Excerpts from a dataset

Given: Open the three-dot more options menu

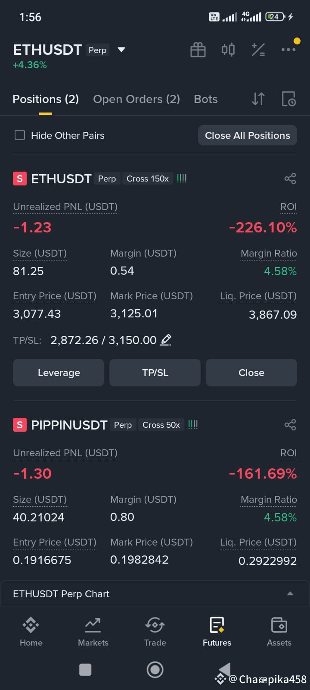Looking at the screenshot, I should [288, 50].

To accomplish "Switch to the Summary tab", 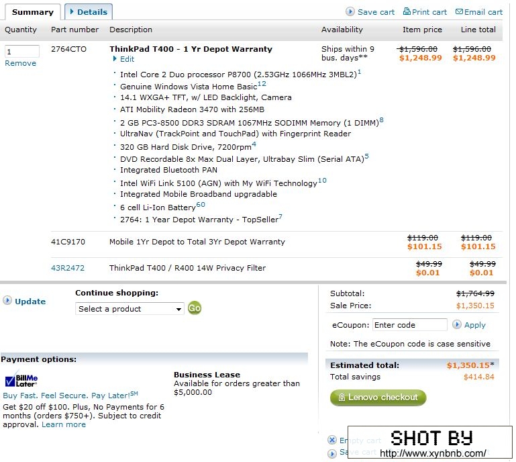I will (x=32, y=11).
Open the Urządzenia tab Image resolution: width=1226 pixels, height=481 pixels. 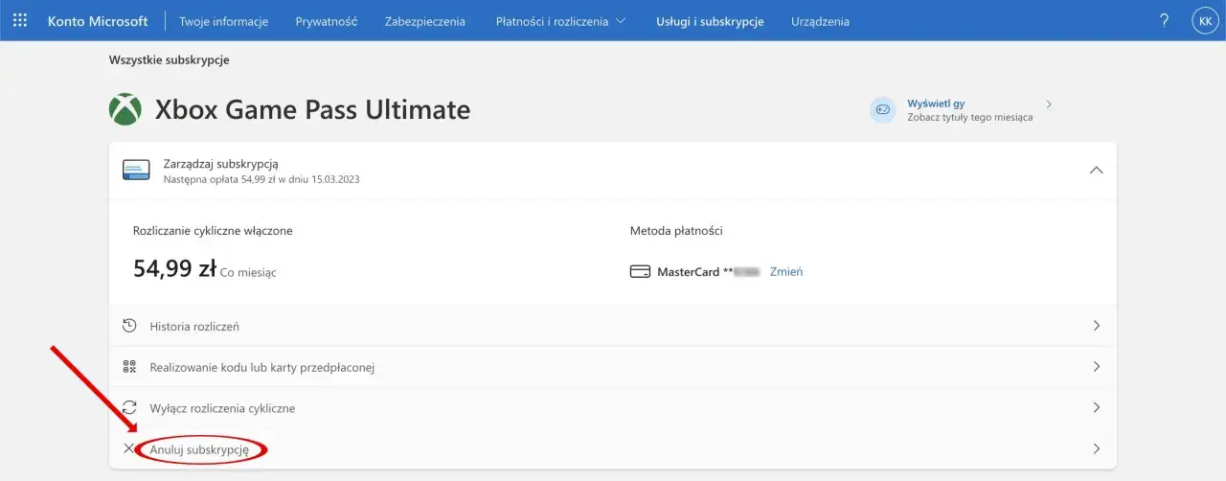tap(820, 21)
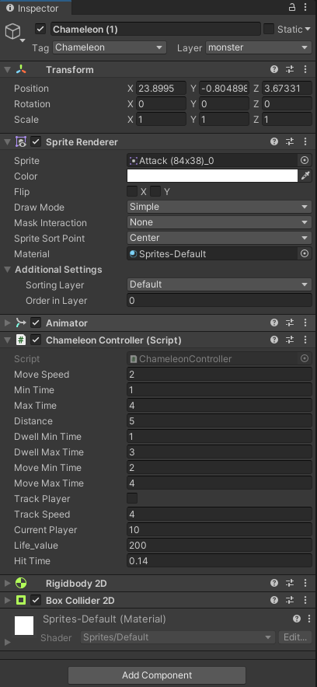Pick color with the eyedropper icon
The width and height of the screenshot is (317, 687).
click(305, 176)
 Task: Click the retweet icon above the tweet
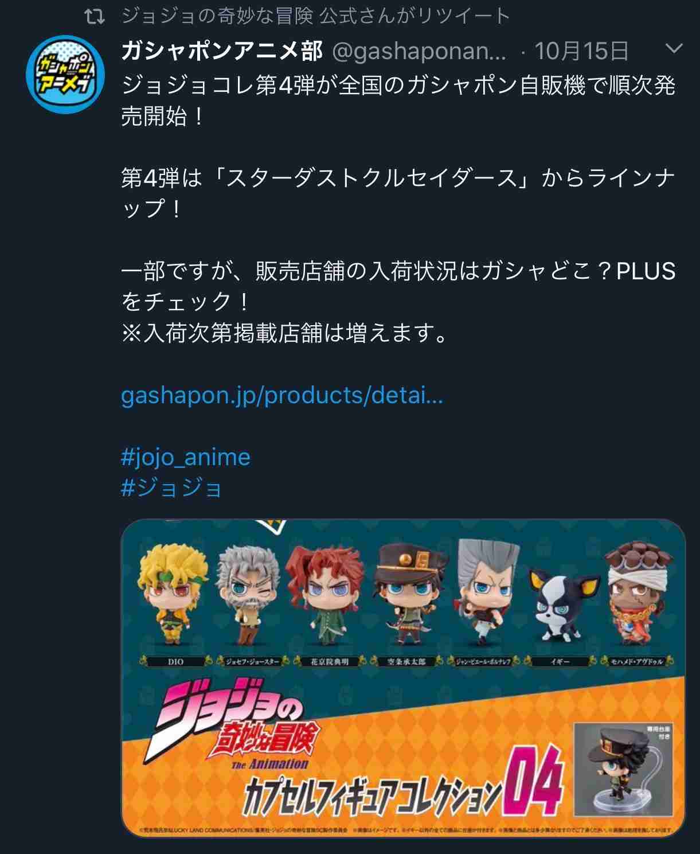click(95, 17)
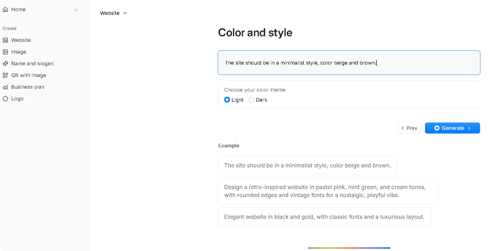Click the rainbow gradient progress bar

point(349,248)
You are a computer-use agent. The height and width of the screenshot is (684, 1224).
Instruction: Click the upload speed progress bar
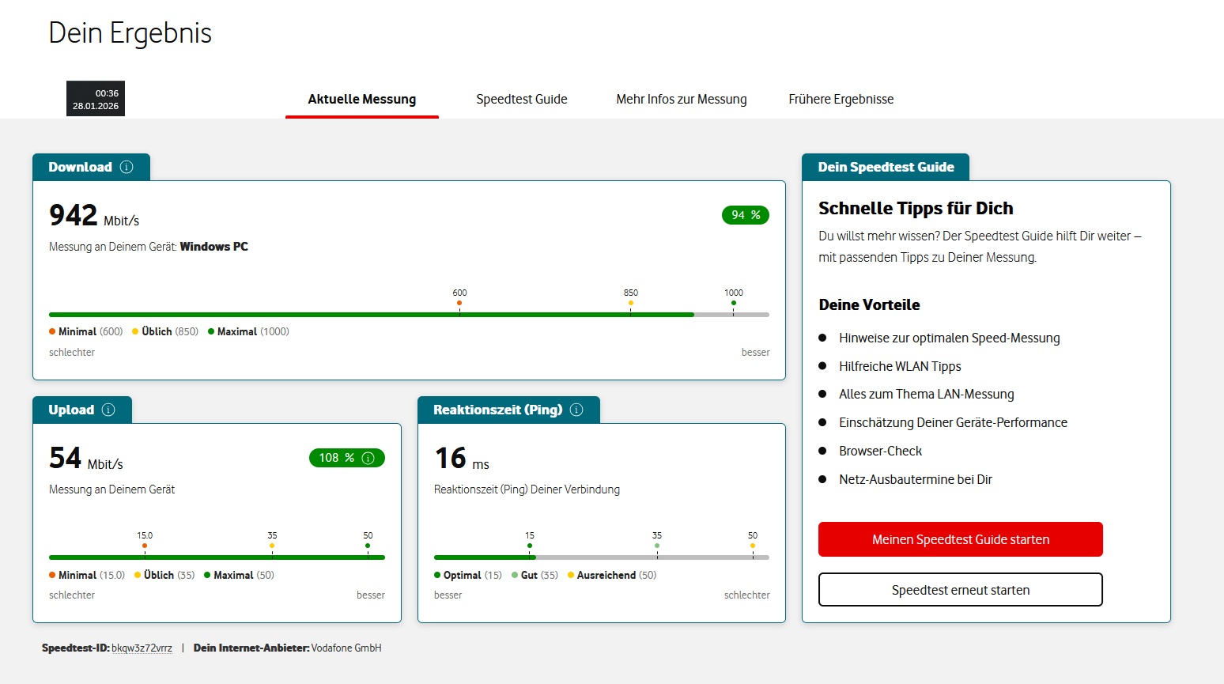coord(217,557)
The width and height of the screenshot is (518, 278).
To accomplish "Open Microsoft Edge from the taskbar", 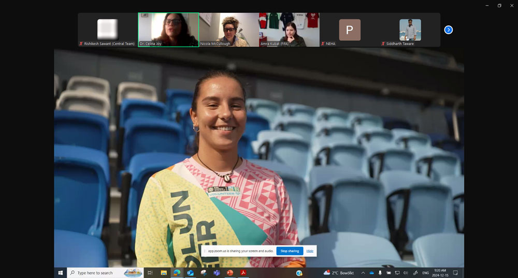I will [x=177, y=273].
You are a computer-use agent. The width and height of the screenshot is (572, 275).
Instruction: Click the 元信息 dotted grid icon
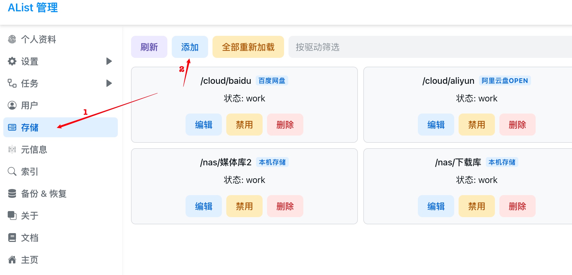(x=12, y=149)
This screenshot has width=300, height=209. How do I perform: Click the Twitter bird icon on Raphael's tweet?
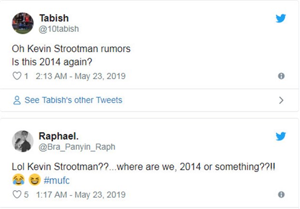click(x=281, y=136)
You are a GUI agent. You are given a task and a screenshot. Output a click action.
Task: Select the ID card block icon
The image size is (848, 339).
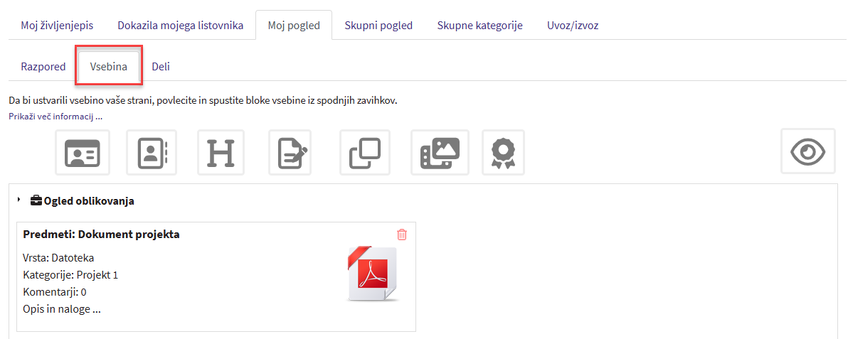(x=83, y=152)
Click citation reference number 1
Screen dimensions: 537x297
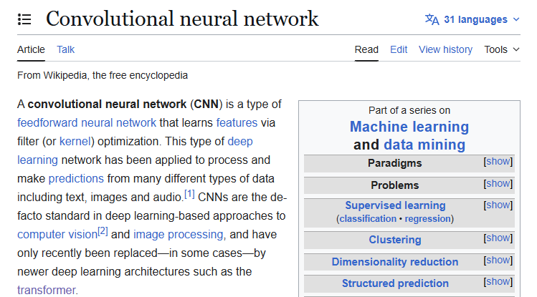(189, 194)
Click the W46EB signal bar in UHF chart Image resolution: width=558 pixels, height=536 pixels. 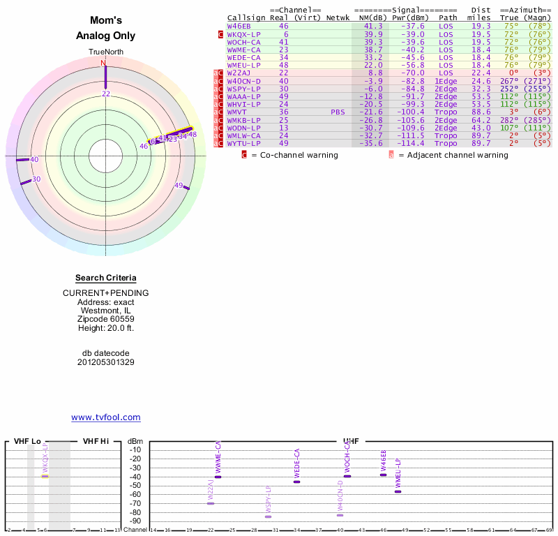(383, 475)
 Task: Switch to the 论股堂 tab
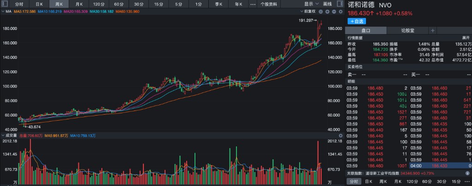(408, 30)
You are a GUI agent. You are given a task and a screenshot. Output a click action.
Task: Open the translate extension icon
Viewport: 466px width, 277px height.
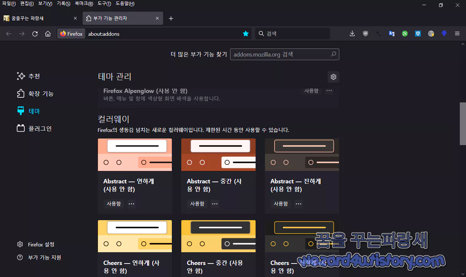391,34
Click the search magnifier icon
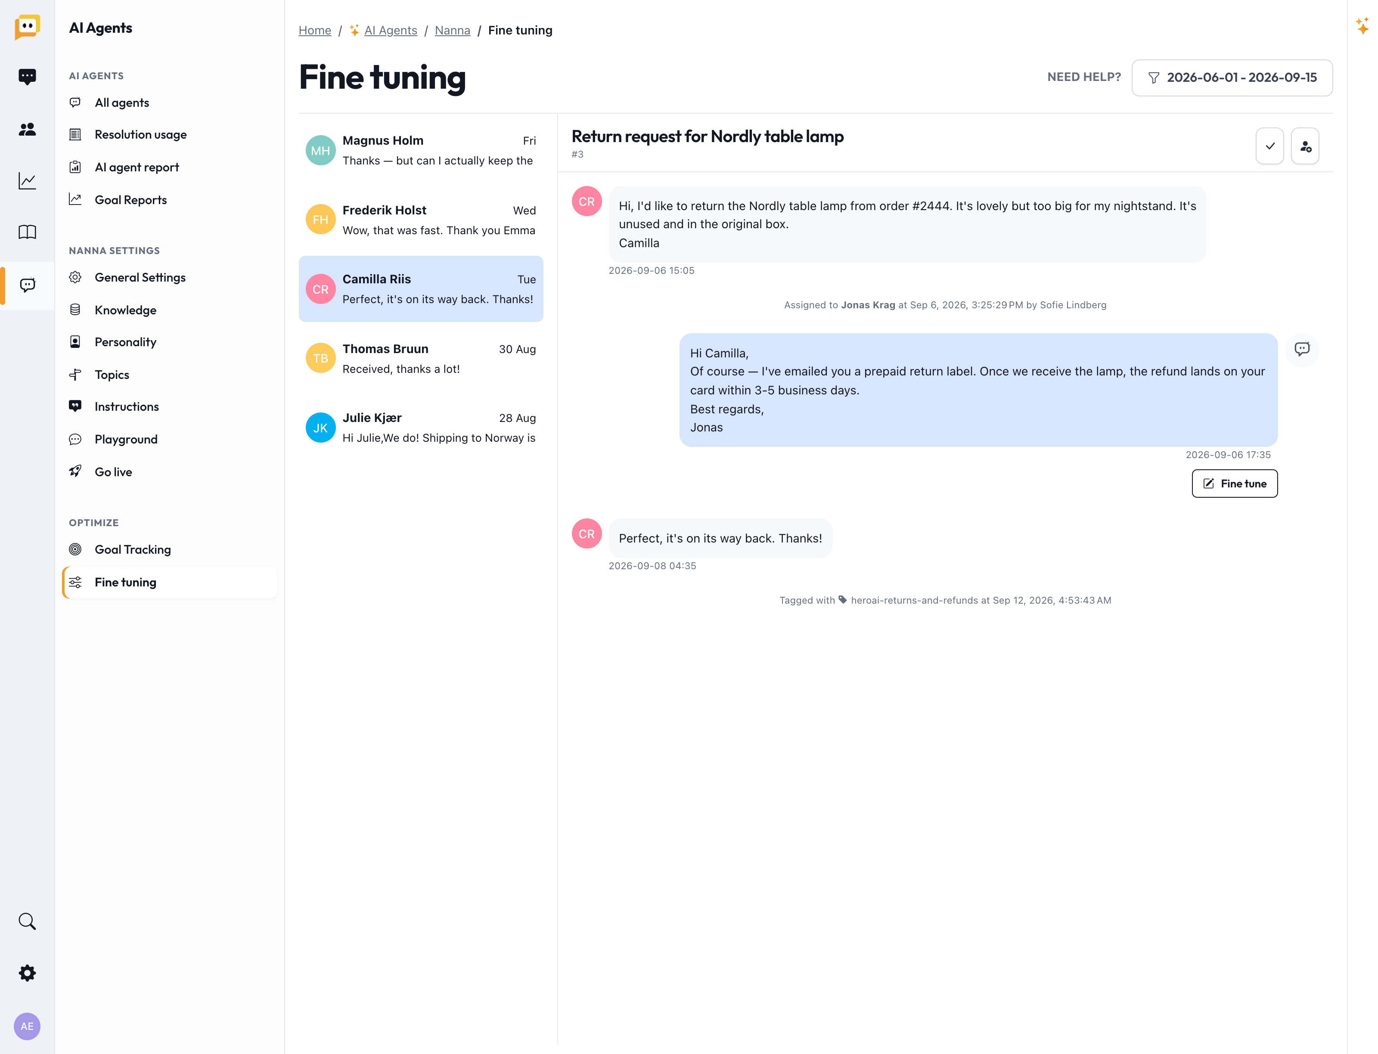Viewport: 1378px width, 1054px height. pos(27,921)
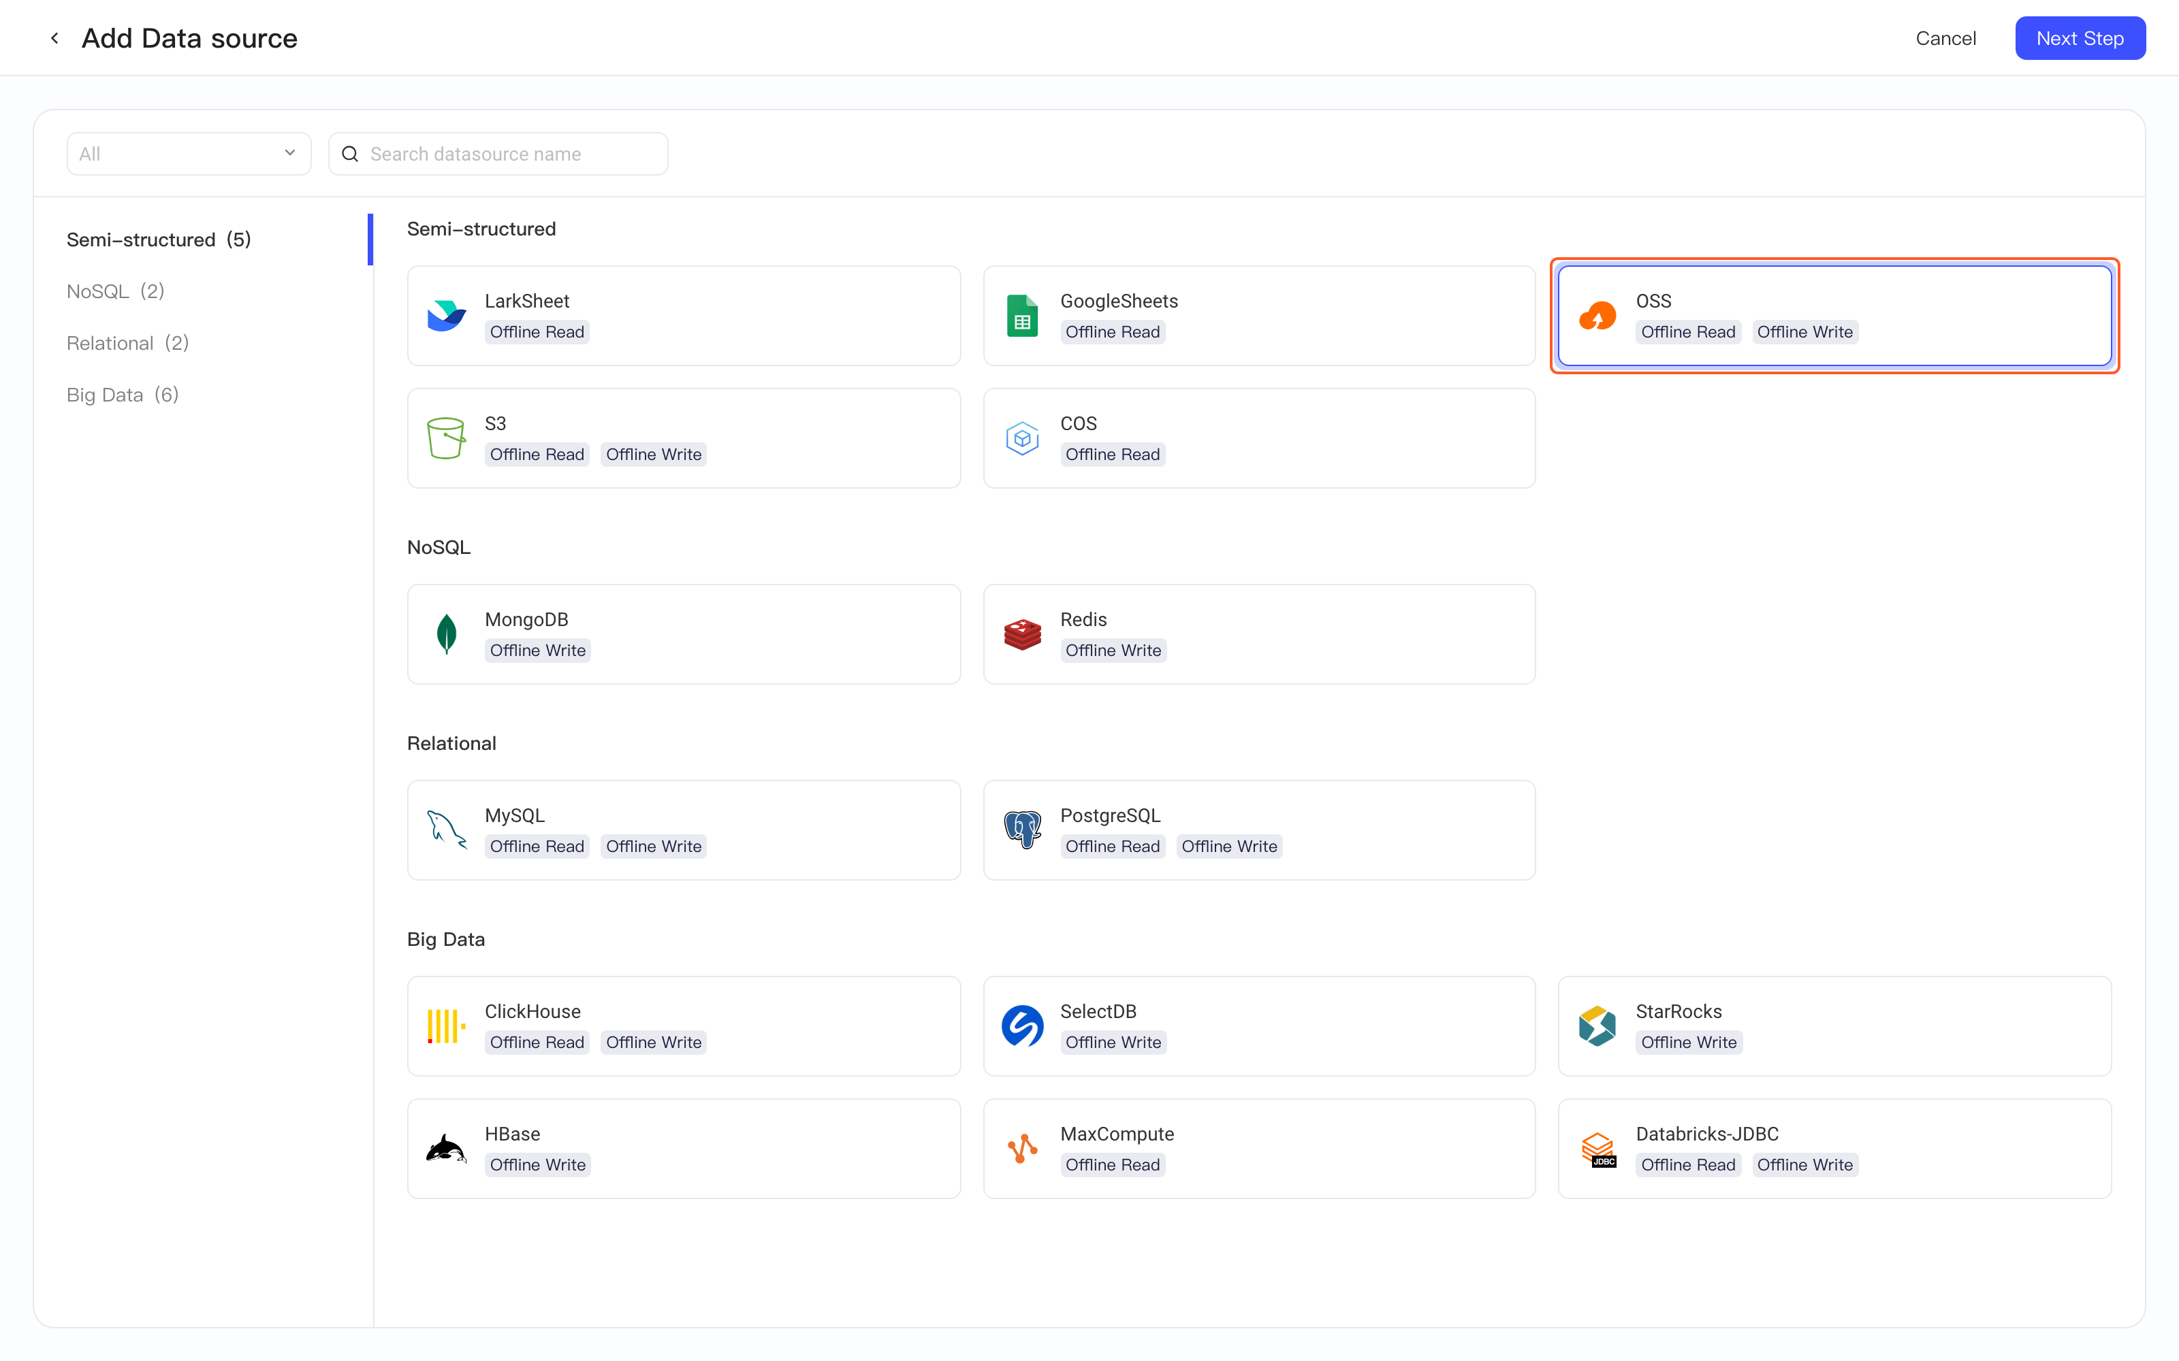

▸ **BRIEF**: With all pictures excluded, output exactly the lines from the one containing "Task: Open the translate extension icon" through the final line of the entries, inclusive.

▸ **EXPECTED OUTPUT**:
Task: Open the translate extension icon
Viewport: 466px width, 277px height.
391,34
Click the search magnifier icon
Viewport: 1378px width, 1054px height. pos(27,921)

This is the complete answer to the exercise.